> [Short problem] Rewrite the material below with every "pixels" changed to "px" and nothing else altered, leaving out the pictures.

# # # #

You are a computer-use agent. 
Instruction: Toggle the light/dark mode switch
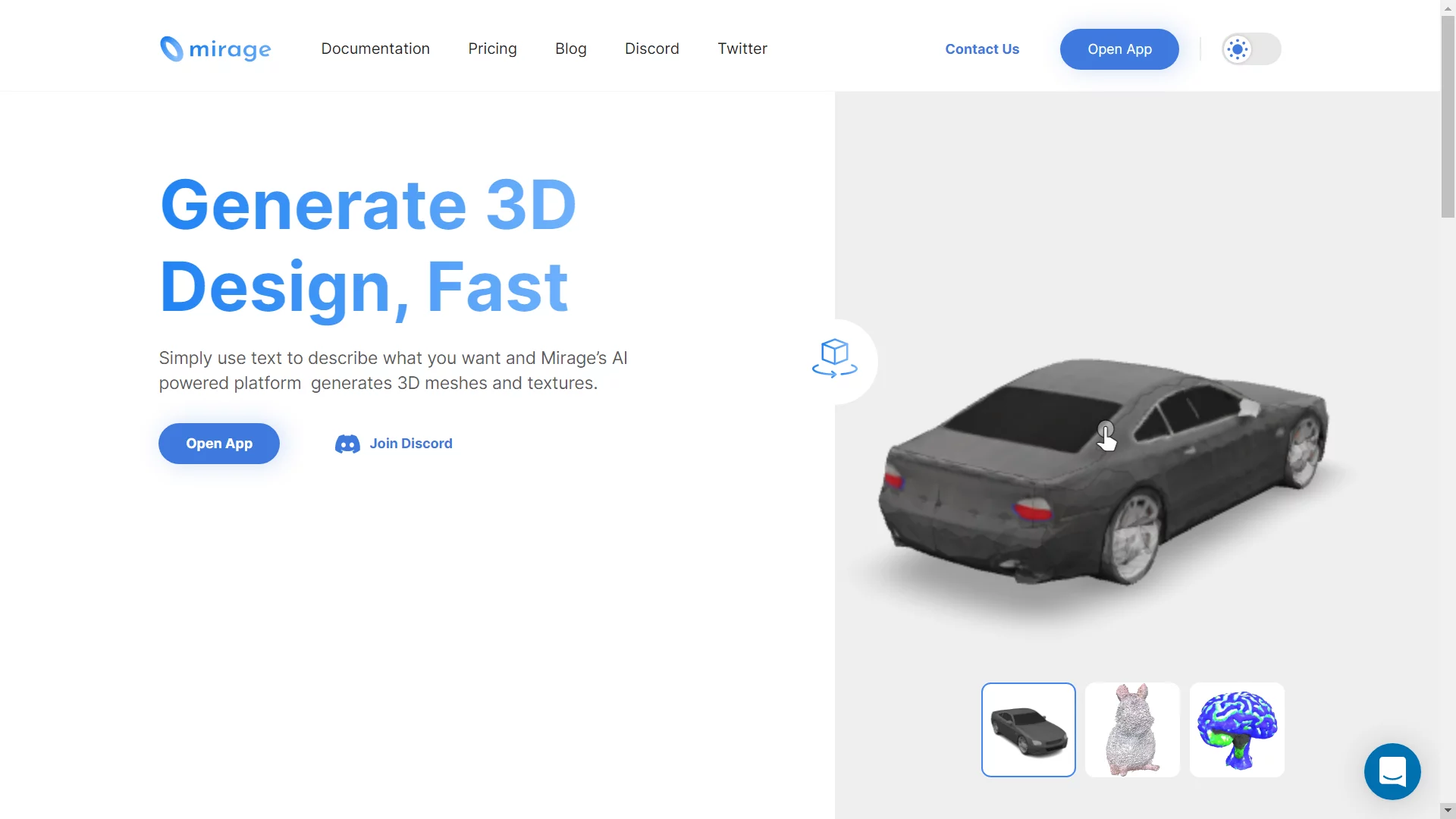click(x=1249, y=49)
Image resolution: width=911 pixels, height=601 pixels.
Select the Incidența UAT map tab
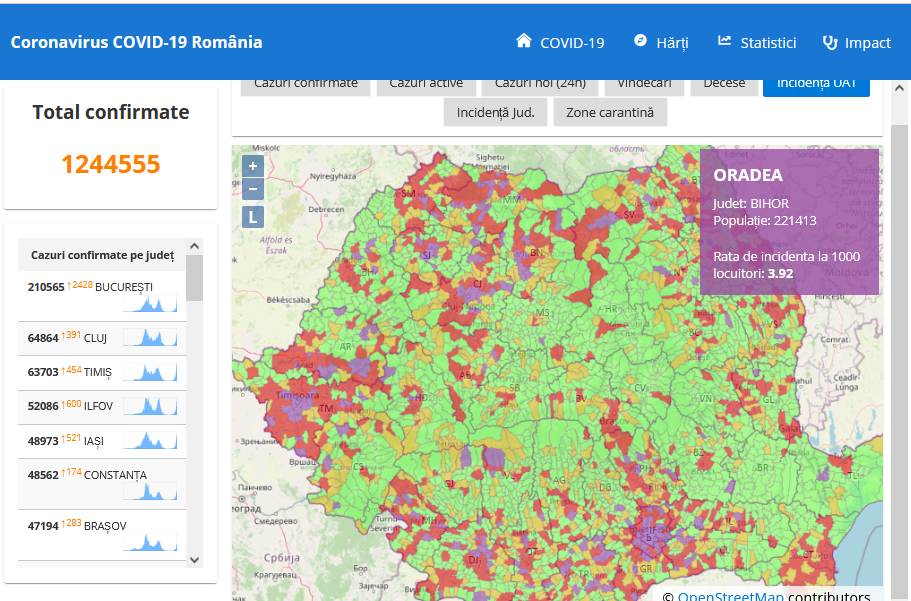point(816,86)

# # # #

> [Completed task]
You are a computer-use agent. 
Instruction: Toggle the light/dark mode switch
click(x=1249, y=49)
Image resolution: width=911 px, height=601 px.
Select the Incidența UAT map tab
point(816,86)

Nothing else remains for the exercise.